## [What the exercise asks]
Return, word for word, only the lines of the data below that lie between the line with "The image size is (1024, 576)." and the line with "Click the black", those two lines included.

## [Data in this exercise]
____
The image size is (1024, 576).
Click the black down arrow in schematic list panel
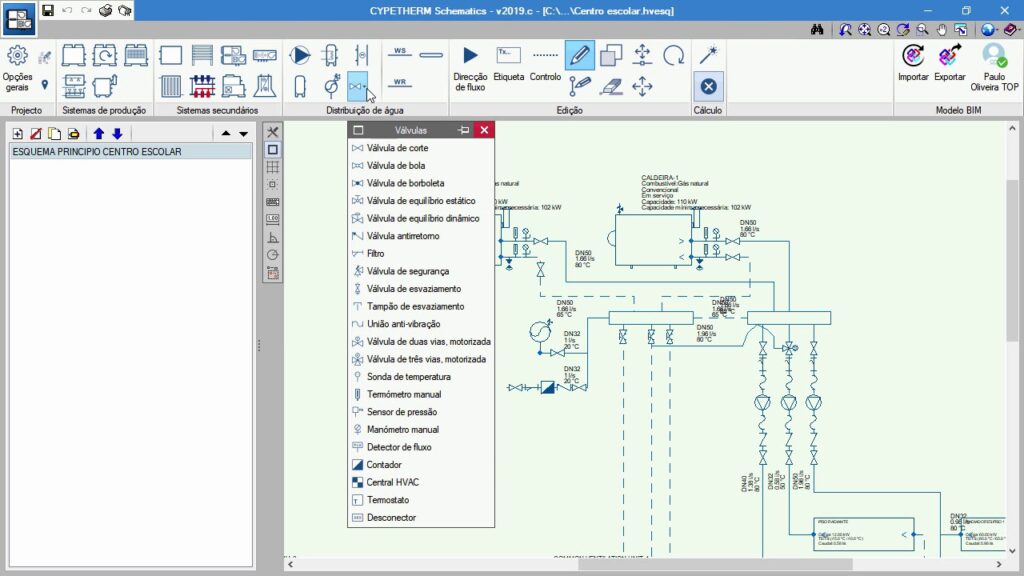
____
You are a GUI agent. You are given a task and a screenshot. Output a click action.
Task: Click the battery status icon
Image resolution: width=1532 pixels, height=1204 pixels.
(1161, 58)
____
## [Your solution]
The image size is (1024, 576).
Click the black down arrow in schematic list panel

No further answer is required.